▶ [WORK INSTRUCTIONS] Rewrite as a numbered list the lines from the start of the records through the line that contains "point(703,63)", skipping blank lines and leaving the pictures out.

▶ [DATA FOR THIS TASK]
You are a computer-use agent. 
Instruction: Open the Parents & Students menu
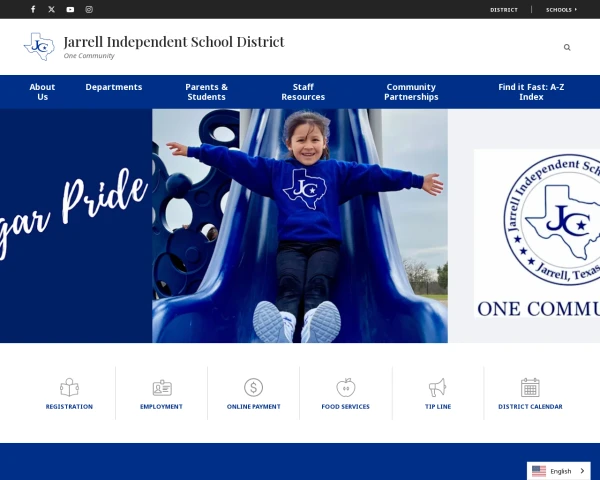[206, 92]
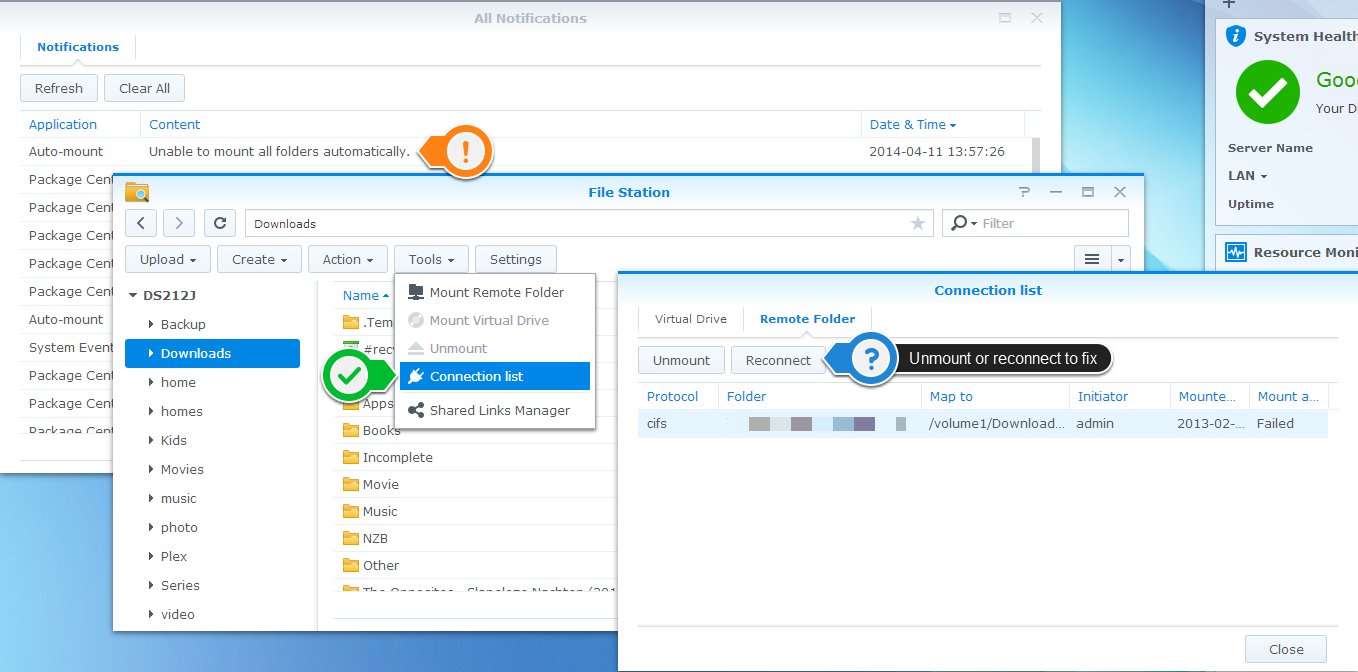Viewport: 1358px width, 672px height.
Task: Click Clear All in notifications
Action: coord(144,88)
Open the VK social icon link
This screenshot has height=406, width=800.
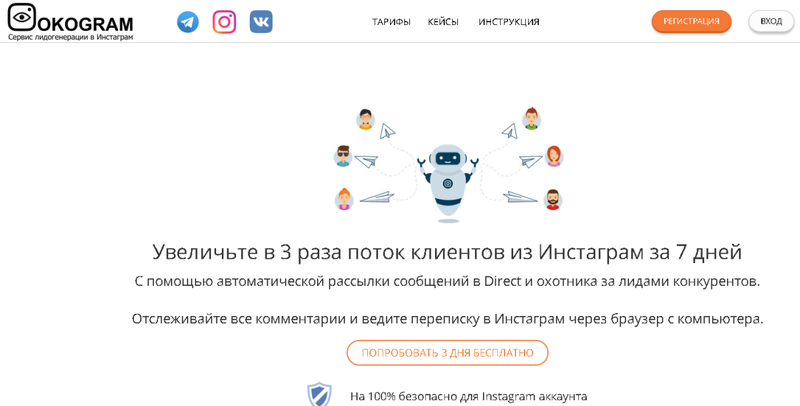[261, 22]
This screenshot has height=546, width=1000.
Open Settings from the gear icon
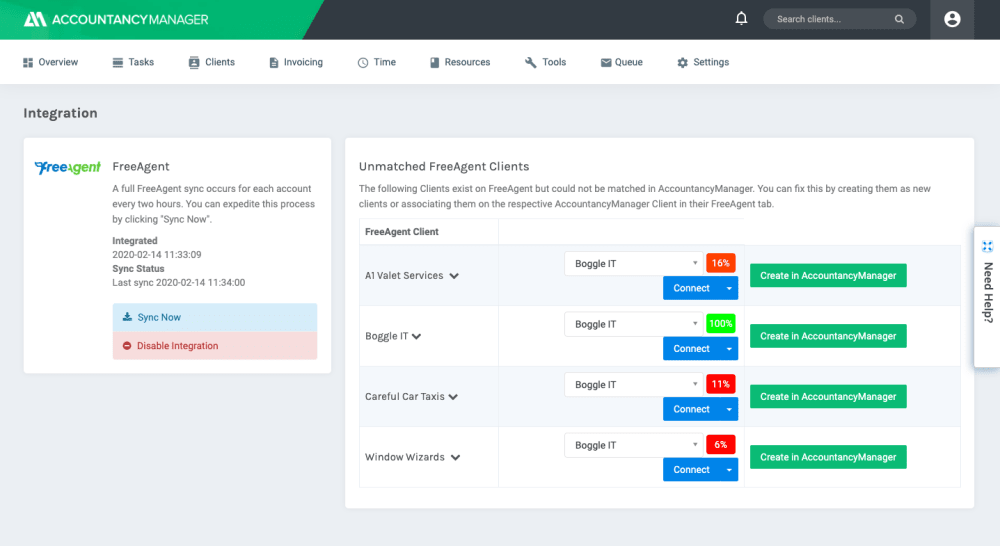point(703,63)
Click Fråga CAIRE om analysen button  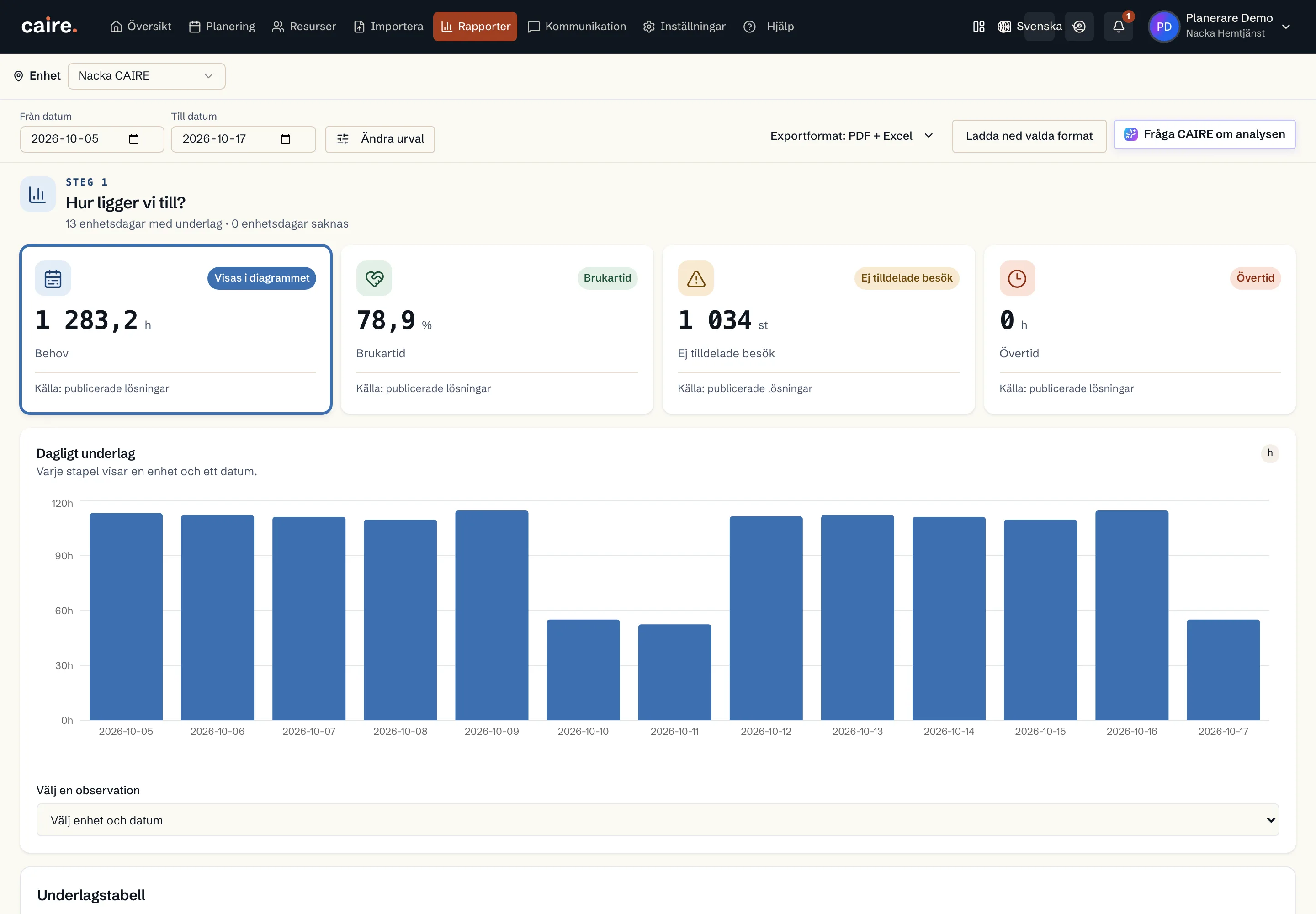(x=1205, y=134)
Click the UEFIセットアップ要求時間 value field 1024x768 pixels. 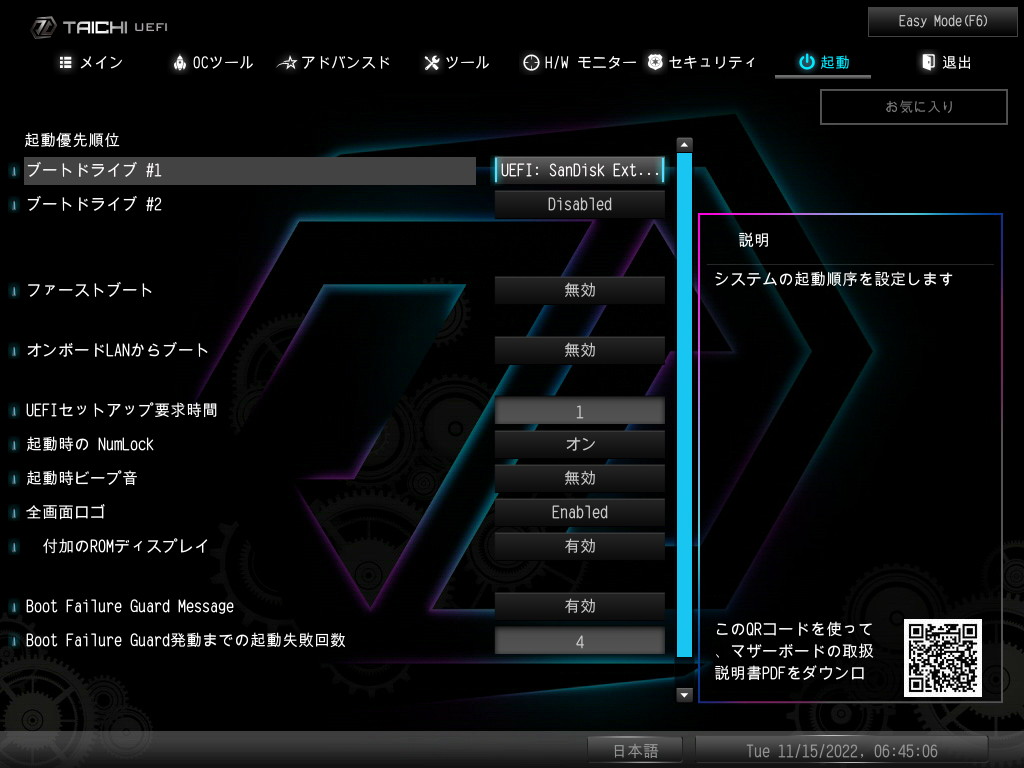pyautogui.click(x=579, y=411)
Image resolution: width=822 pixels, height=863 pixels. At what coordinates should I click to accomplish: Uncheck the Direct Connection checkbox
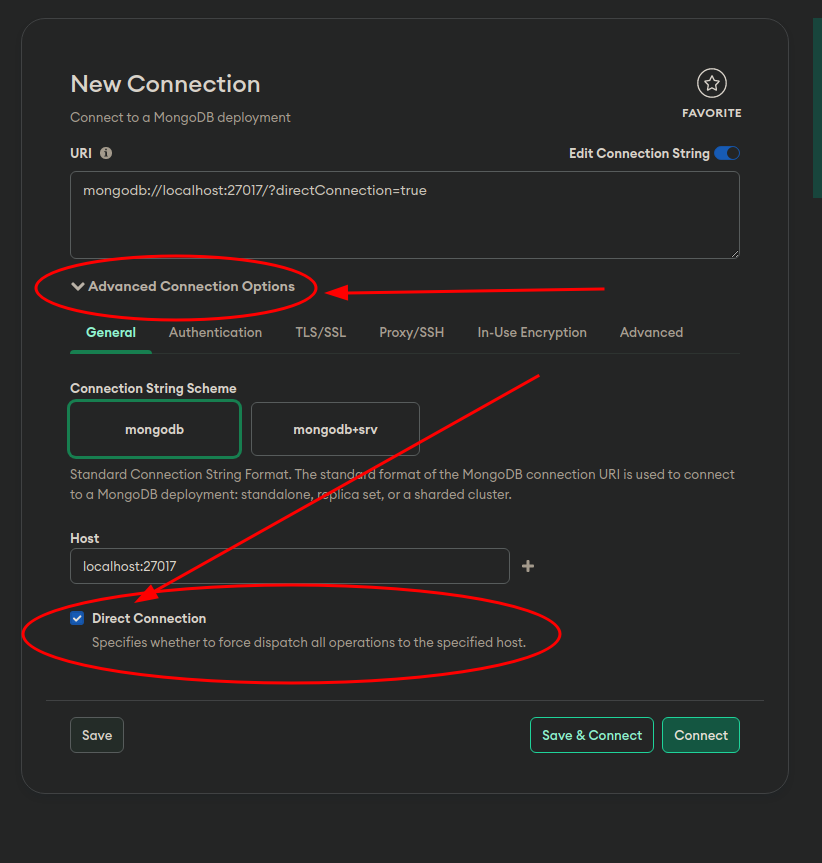coord(77,618)
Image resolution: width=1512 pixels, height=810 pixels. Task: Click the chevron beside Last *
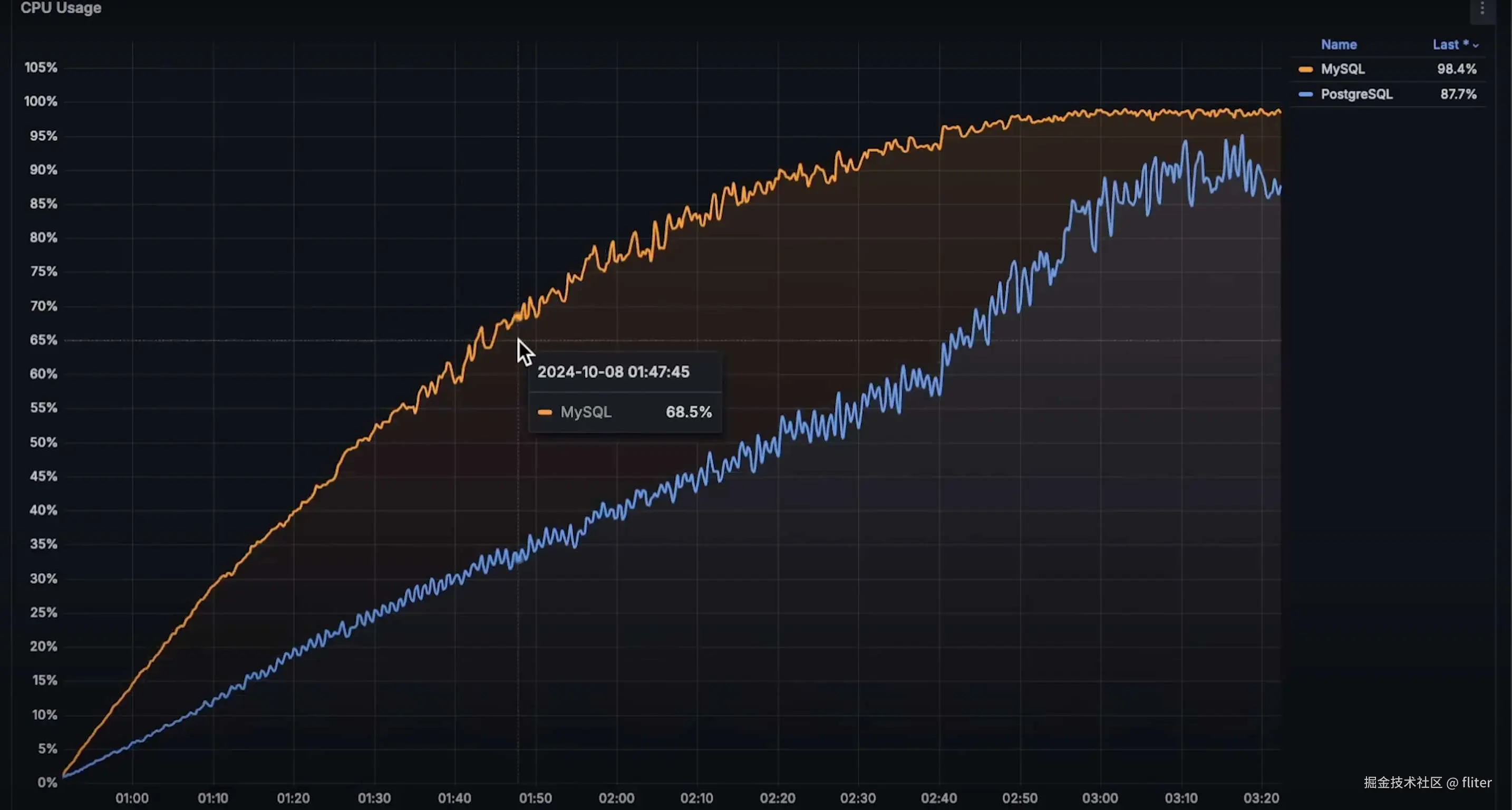tap(1476, 45)
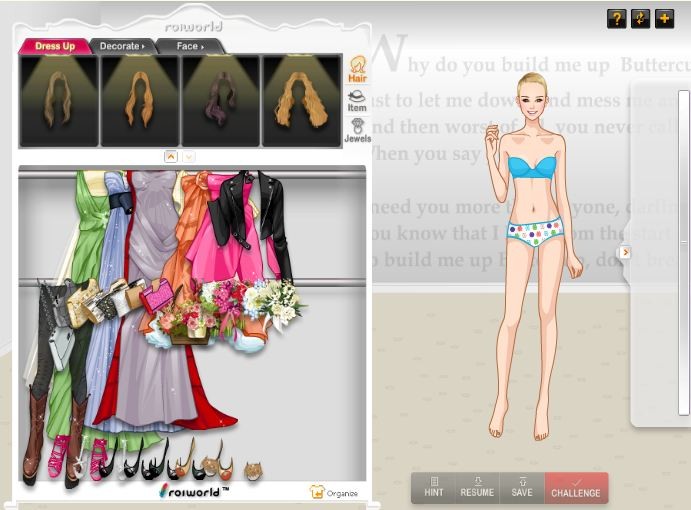Click the red CHALLENGE button
691x510 pixels.
coord(576,487)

▶ [THE RESPONSE]
1. You are a computer-use agent. 
2. Instruction: Open the Parents & Students menu
3. [206, 92]
4. Viewport: 1358px width, 672px height.
5. Task: Click Clear All in notifications
6. Action: coord(144,88)
7. Open the VK social icon link
8. This screenshot has height=406, width=800.
9. [261, 22]
10. This screenshot has height=546, width=1000.
11. Open Settings from the gear icon
12. point(703,63)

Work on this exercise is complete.